Posted: Mon Apr 02, 2012 8:26 am
by 45bpcr
For all of us here there was a pivotal moment where we became interested in BPCR shooting.
Was it seeing someone at the range doing it?
Was it a relative?
Was it a friend or neighbor?
Was it an intrest in history?

Or was it this??????

http://www.youtube.com/watch?v=uRKUMUPcR7k

Just curious.
For me, it was the above :-)

45bpcr

Re: What got you started?

Posted: Mon Apr 02, 2012 9:05 am
by gunlaker
I started by buying a Marlin "guide gun" as I wanted something for big bear protection at my cabin. That was how I discovered the joy of the .45-70. Then as I read about the cartridge I learned about black powder single shots.
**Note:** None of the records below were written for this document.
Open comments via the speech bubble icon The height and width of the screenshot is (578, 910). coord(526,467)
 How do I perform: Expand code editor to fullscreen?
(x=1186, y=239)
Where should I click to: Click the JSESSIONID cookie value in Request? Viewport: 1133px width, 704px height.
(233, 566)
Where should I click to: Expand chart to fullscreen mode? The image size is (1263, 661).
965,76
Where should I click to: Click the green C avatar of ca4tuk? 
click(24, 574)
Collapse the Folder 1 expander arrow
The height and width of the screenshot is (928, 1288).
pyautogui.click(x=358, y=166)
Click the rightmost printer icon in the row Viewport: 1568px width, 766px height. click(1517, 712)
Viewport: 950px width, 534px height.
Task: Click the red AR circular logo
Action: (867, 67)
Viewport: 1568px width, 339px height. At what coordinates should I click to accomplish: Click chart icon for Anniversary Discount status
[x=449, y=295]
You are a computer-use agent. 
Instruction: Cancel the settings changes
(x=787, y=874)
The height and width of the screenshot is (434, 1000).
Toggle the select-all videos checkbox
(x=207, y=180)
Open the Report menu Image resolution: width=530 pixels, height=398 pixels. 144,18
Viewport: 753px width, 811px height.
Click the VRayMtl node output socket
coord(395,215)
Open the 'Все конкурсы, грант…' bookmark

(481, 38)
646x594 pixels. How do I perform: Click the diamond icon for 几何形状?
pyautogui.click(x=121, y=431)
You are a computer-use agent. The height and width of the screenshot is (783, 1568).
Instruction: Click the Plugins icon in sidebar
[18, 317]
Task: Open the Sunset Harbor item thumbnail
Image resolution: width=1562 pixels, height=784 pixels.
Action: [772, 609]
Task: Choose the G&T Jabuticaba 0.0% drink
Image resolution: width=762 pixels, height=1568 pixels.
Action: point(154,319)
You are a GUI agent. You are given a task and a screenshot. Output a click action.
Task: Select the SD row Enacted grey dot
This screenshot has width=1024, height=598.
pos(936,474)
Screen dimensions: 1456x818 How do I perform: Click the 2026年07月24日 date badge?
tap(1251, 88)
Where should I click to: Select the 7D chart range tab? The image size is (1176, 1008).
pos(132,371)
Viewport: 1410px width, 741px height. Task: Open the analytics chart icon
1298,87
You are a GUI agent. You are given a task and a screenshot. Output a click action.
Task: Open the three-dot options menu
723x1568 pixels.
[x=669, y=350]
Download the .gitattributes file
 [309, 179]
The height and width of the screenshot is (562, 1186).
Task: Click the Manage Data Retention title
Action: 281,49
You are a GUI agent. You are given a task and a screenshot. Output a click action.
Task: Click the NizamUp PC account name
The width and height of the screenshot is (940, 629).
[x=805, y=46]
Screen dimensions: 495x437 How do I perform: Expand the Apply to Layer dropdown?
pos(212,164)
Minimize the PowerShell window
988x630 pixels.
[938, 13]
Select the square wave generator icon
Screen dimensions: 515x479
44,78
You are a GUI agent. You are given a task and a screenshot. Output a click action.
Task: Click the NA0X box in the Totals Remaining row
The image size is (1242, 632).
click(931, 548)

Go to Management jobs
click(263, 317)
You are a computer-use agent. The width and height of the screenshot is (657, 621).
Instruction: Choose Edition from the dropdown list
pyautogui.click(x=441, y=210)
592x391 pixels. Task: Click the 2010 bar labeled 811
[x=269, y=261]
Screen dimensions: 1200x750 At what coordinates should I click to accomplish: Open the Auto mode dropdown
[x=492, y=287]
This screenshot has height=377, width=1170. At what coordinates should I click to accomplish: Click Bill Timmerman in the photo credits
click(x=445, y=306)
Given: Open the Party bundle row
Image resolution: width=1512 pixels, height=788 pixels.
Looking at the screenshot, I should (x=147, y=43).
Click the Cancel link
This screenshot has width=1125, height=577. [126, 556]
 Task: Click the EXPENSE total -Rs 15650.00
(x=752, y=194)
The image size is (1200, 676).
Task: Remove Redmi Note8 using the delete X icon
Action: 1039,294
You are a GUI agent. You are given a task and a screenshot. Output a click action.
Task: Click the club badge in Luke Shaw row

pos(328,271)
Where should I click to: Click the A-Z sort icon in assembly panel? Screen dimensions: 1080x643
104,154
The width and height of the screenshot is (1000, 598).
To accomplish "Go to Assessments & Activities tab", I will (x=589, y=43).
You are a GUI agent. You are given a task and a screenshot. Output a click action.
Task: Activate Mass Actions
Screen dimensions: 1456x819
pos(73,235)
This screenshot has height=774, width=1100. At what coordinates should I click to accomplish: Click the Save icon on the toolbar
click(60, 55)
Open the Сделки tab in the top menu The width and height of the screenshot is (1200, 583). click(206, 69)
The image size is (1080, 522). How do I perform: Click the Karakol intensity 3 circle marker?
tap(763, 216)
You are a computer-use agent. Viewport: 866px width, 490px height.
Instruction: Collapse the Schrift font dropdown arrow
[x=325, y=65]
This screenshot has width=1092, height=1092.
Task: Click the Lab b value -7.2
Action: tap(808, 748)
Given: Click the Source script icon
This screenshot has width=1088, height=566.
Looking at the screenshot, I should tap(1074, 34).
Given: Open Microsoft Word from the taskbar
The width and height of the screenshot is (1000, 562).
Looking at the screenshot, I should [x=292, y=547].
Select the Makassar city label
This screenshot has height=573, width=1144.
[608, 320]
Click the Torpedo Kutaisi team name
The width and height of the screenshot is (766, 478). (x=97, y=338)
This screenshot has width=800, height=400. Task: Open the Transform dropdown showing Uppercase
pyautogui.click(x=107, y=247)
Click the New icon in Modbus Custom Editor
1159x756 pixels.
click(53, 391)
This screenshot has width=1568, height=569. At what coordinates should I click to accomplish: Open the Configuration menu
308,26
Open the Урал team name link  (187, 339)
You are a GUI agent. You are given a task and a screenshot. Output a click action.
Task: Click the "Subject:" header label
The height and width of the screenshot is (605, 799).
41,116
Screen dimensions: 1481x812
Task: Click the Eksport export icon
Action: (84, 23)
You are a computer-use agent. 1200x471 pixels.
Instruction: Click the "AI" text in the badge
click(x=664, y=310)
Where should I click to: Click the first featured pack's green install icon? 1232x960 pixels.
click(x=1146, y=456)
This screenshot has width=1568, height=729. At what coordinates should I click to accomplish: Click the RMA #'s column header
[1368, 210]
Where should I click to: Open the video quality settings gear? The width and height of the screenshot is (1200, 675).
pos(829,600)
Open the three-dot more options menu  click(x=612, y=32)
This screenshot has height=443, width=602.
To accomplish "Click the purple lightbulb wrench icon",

My levers rarely make it out of the safe these days.

Chris.

Re: What got you started?

Posted: Mon Apr 02, 2012 9:48 am
by borderdogs
My dad & his friends all had antique guns they hunted & shot with so I saw them early in life. Plus most of those guys had an interest in history especially the Civil War so much of waht a read & heard about was bp guns used in combat. So my facination with bp guns proabably started when I was a young kid.

But the bpcr Sharps pivitol moment for me was when I saw "Valdez is Coming" with Burt Lanchaster........."what was it, Sharps? My own load".....Those long range shots, even though just a movie stuck with me.
Rob Drummond

Re: What got you started?

Posted: Mon Apr 02, 2012 10:10 am
by Orville
Reading history in the early to mid 1960s and my granddad.

Re: What got you started?

Posted: Mon Apr 02, 2012 10:43 am
by John Bly
I've always wanted to shoot stuff farther than normal ever since a I was teenager taking pot shots at groundhogs with a .22. In college a friend had a trapdoor with a buffington sight and we went to shoot it one day. I had to have one. Then I got a Ruger #3 in 45/70. My oldest brother became friends with Frank Garrett who was importing some Italian made Sharps rifles. He got a mid-range model from Frank with a 28" barrel in 45/70 for me.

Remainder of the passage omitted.